In einer Art Pilot- oder Modellprojekt soll versucht werden, die Familien oder die alleinerziehenden Mütter in die Lage zu versetzen, ihre Kinder und Jugendlichen erst gar nicht auf die Straße kommen zu lassen. Dies soll durch Unterstützung beim Kauf der Grundnahrungsmittel geschehen, durch Hilfe bei Behördengängen, denn viele Menschen haben nicht einmal einen Personalausweis, sind nicht gemeldet und können daher auch nirgends ihr Recht als Staatsbürger einfordern. Die Rechtshilfe wird ganz wichtig sein, damit u.a. auch die Väter finanziell, aber auch in ihrer Verantwortung als Erzieher zur Rechenschaft gezogen werden. Die Frauen aus den armen Schichten Brasiliens haben kein Bewusstsein über ihre Rechte, obwohl sie es sind, die kämpfen, insbesondere für ihre Kinder.

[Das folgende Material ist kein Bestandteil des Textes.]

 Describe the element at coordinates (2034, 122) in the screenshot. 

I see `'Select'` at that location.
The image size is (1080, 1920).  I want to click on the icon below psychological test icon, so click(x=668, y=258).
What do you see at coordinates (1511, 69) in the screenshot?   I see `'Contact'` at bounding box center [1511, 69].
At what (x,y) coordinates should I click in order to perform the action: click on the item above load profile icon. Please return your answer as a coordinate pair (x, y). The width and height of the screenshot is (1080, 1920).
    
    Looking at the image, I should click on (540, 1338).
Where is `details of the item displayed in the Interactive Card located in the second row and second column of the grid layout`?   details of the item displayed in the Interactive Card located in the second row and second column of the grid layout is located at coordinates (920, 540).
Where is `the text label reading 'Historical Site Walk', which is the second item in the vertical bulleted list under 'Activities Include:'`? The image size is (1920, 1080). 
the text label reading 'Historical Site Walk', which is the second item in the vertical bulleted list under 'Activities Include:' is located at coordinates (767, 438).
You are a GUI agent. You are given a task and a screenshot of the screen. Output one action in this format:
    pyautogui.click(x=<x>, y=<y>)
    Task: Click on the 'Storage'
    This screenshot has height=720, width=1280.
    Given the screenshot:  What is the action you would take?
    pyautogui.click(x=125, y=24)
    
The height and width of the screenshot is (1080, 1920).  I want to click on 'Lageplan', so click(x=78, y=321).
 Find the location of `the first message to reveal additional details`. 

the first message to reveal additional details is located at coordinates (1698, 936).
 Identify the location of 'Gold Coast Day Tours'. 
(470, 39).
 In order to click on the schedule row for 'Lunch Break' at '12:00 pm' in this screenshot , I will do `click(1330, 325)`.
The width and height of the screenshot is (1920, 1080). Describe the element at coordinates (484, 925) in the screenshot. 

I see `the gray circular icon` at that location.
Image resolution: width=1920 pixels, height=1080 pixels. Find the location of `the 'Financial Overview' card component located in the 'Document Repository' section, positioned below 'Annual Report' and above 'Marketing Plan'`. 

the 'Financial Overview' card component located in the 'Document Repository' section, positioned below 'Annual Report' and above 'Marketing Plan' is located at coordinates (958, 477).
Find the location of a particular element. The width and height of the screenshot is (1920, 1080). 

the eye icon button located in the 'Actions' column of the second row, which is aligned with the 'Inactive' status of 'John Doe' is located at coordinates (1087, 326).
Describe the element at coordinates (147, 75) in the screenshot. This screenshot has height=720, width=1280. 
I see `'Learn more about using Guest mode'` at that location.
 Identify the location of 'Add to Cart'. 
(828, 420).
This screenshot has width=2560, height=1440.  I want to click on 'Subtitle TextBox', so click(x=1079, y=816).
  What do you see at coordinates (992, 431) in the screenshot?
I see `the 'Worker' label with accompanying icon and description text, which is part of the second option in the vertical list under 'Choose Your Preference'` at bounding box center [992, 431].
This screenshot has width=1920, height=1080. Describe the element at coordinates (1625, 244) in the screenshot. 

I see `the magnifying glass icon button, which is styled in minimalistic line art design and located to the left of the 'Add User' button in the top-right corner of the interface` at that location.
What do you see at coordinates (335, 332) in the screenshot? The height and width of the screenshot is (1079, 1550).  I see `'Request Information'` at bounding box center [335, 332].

Das bereits bestehende Personal soll um drei Personen, einer Rechtsanwältin, einer Psychologin und einer Sozialarbeiterin aufgestockt werden (1.100,00 €/monatlich), damit eine umfassendere Förderung der Kinder und Jugendlichen im Casa do Beija Flor möglich wird. Wenn möglich sollen die Kinder an Pflegefamilien vermittelt werden. Die Öffentlich-keitsarbeit soll verstärkt werden. Dadurch will man erreichen, dass sich das Bewusstsein der Bürger und Institutionen in der gesamten Großregion (Diözese Nova Iguacu umfasst sieben Städte mit etwas über 1,9 Mio. Einwohnern) nachhaltig verändert. An dieser Arbeit wirken auch alle Pastoral- und Seelsorgeeinheiten der Diözese Nova Iguacu mit, die eine nicht wegzudenkende Stimme der Ausgeschlossen in der Baixada Fluminense (Tiefebene vor Rio de Janeiro) darstellt. Die Pressekampagnen, Protestmärschen und die immer wiederkehrende öffentliche Einforderung der sozialen, wirtschaftlichen und kulturellen Rechte der Armen haben zum Ziel, gesellschaftliche Veränderungen in Gang zu setzen oder ähnliche Bewegungen zu unterstützen, damit die von Gewalt und Unrecht geprägte Region ein nachhaltig neues "Gesicht" erhält. (200,00€ monatlich dafür eingeplant).